(Your objective): Character for character, transcribe the entries below, minus the images.
--- Material for this exercise ---
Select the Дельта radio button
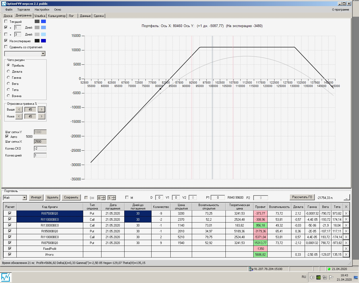 (8, 71)
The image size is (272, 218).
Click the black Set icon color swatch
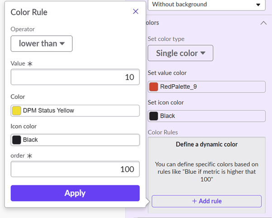(x=154, y=116)
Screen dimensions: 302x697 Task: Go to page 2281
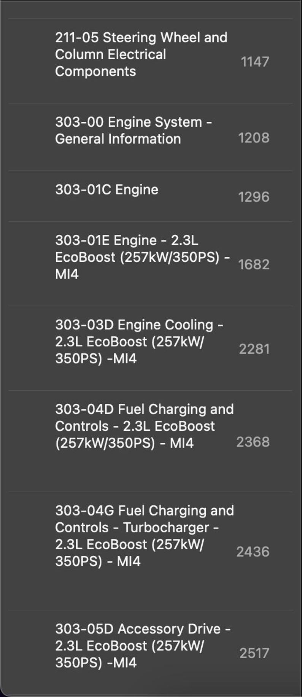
---
(Exercise answer):
Select the Дельта radio button
 (8, 71)
The image size is (272, 218).
Click the black Set icon color swatch
(x=154, y=116)
Screen dimensions: 302x697 Task: Go to page 2281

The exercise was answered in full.